● **What you have to do**: The output must consist only of the lines from the one with "You are a computer-use agent." through the end of the listing, restated exactly and free of pictures.
Available data section start
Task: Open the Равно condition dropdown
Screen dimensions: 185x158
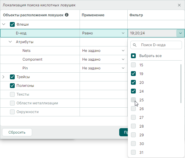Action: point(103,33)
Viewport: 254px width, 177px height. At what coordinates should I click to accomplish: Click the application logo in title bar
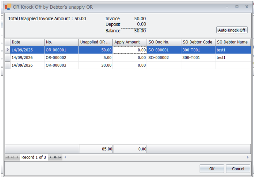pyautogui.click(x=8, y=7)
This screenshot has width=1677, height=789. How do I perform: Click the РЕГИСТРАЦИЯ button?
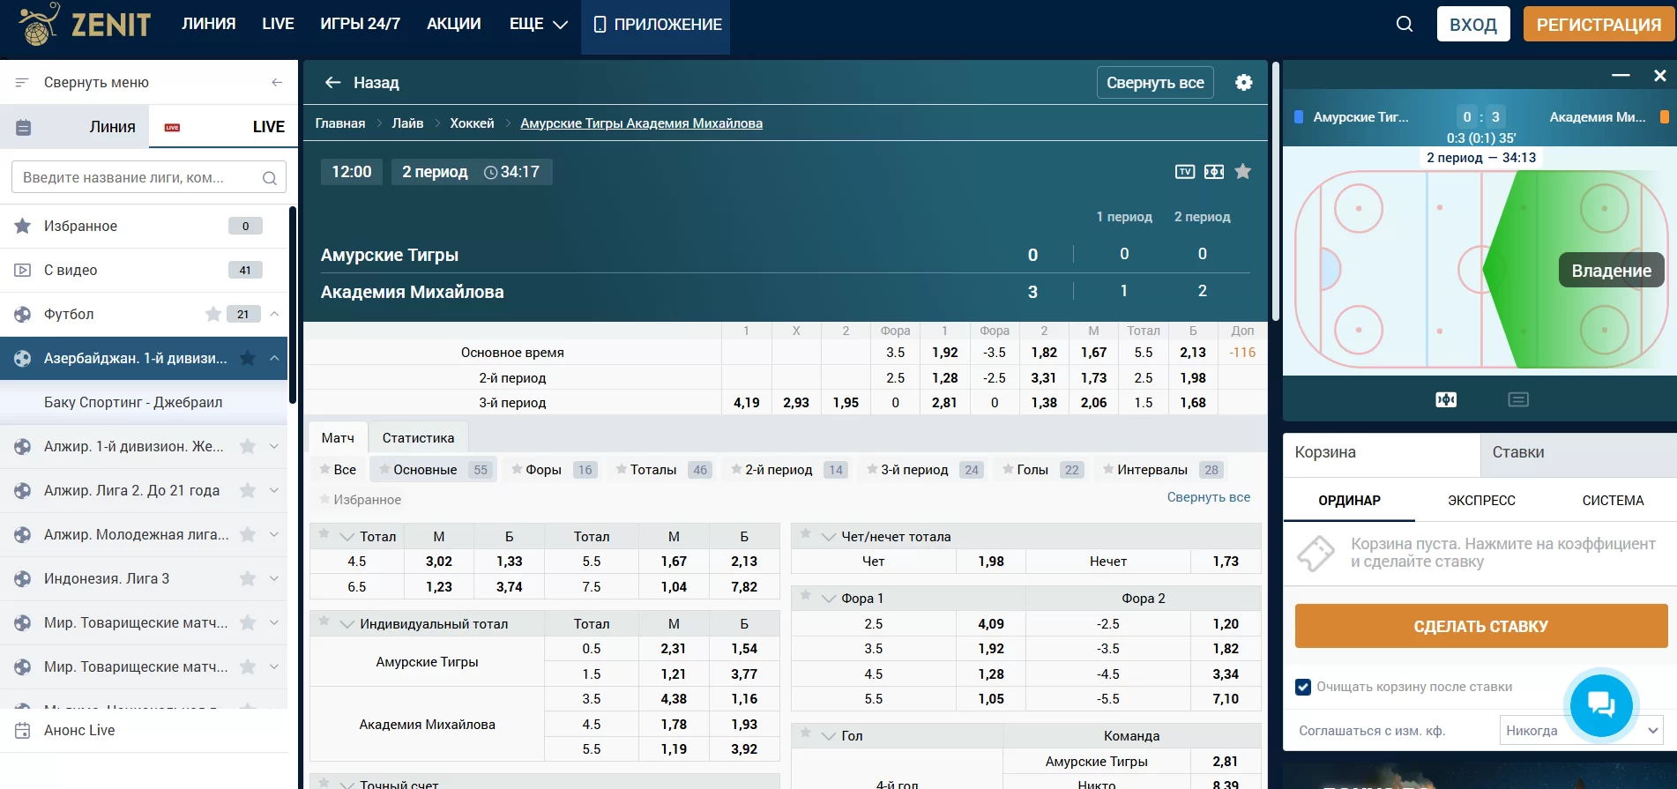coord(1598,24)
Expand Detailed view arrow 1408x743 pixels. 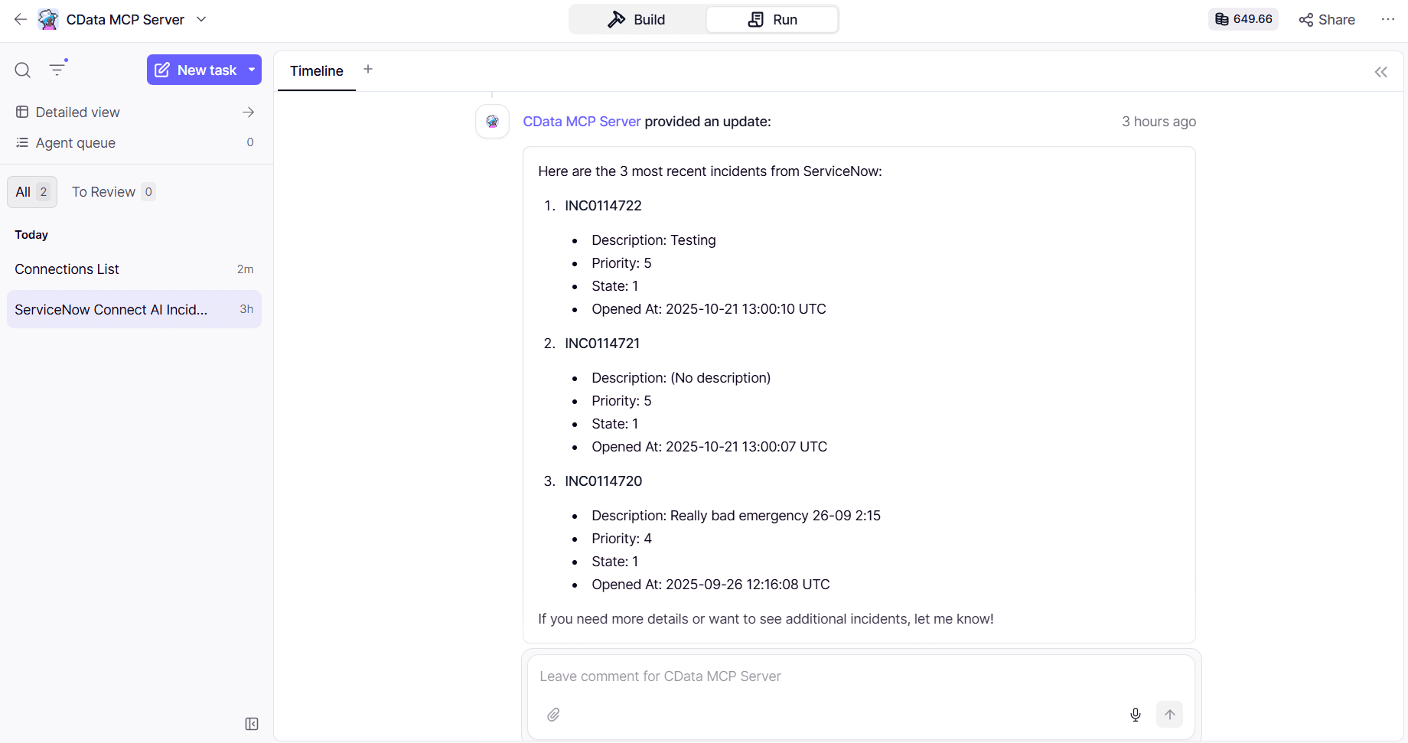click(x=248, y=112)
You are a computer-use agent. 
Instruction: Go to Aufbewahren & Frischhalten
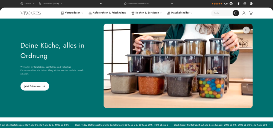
Available data section end
● **Solution to the problem**:
You are a computer-use agent. 
Instruction: Go to Aufbewahren & Frischhalten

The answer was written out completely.